That Time Marketing Bought an API
A couple of years ago, I was working in a small product team that had a lot of incoming work from the marketing team. We were not an empowered product team. We did not work in an agile way (even though we tried). Marketing was very fixed in their ways of working and ran most of their campaigns in a waterfall manner. Anyone who has been in this situation would understand the human challenges involved in manifesting change and why it wasn’t as easy as telling the marketing team that they needed to be agile (spoilers, we tried that as well, it didn’t work). Inevitably, it sucked for both sides and it really stemmed from a lack of education on how software is delivered. We wanted to help, but the expectations weren’t realistic. The team was treated like a feature factory and everything came in at the last minute. Stressful.
One day the email marketing department decided to go it alone.
They purchased a license with some SaaS to utilize their API by integrating it with our email marketing tool.
This had zero developer input.
No one had vetted the API.
This went as well as you would expect.
Fast forward a few weeks, the team didn’t understand why the API they purchased wasn’t working. To their credit, they did attempt to integrate with the API using the no code tooling the email platform provided, but they had made a fundamental mistake… They never ascertained whether our email marketing tool had the required user information (the users physical address), which was a required field of the API they were using.
At this point, my team was brought in to solve for this before the holidays. We were obviously annoyed, but at the end of the day needed to make this work as the company had already paid for this API. The other challenge was that we were neck deep in other work and wanted to spend as little time as possible on this (we didn’t have enough time as is).
We got a hacky solution up and running by populating the third party email marketing tool with the data exported from one of our services. Our solution sucked, but it allowed us to enjoy the holidays with our friends and families.

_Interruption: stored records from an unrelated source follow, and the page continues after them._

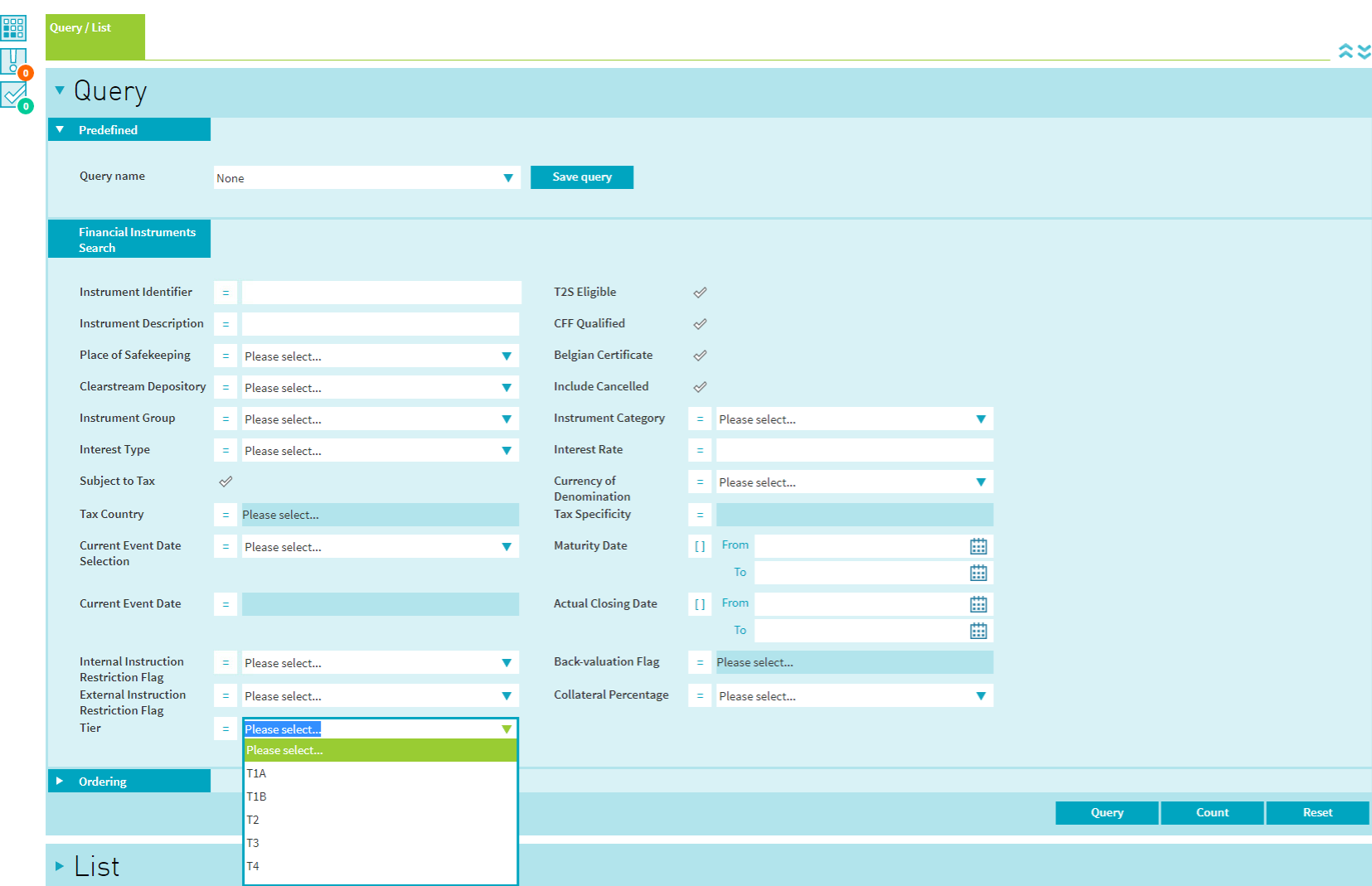Open the Query name dropdown
The height and width of the screenshot is (886, 1372).
pos(366,178)
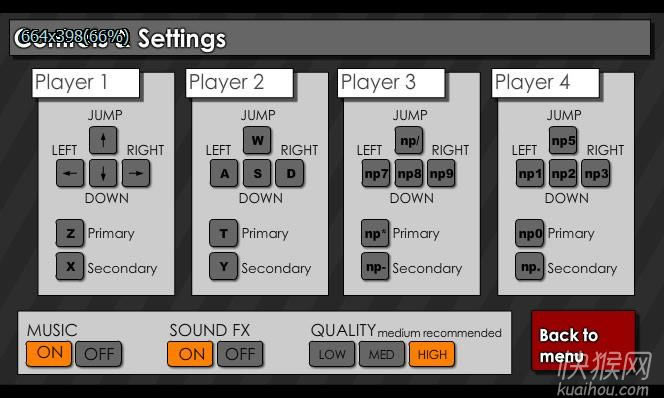The image size is (664, 398).
Task: Go back to menu
Action: click(584, 341)
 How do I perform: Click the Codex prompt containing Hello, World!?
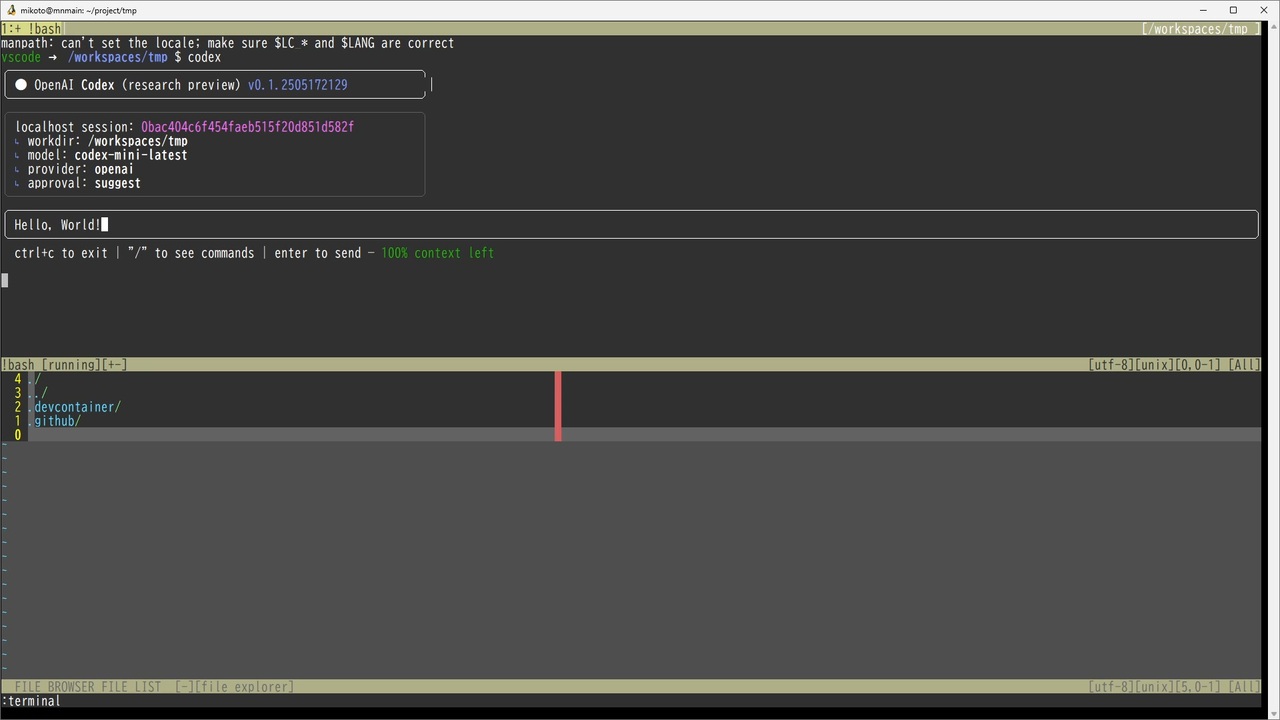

The marketing team had not considered many things which would cross the minds of professional software engineers, including:
- Prototyping the API and integration to ensure that the SaaS / API we are integrating with is viable and we know what we may be missing prior to purchasing a license / contract.
- What format does the address data need to be in for the API? Do we store the data in the same way? Do we need to parse and transform it?
- Wait a minute, should our third party email marketing tool even have the users physical address? Do we have to update our GDPR erasure logic to call out and erase this data?
- What happens if a user changes their address? Do we need to sync this update between systems?
- Did this data even need to live in our third party email marketing tool to begin with? Could it have lived internally in one of our platform services?
- What happens if the request to the API fails?
- How will we know a request to the API failed?
This was at a tech company. It showed a deep misunderstanding of systems thinking. It showed a disregard for expertise and learned skills. It showed a need for education in how to deliver software and interact with product teams. If you work at a tech company, and don’t know how to engage with product teams, please try and understand why they work in the ways they do. They are professionals. Follow their lead and their advice.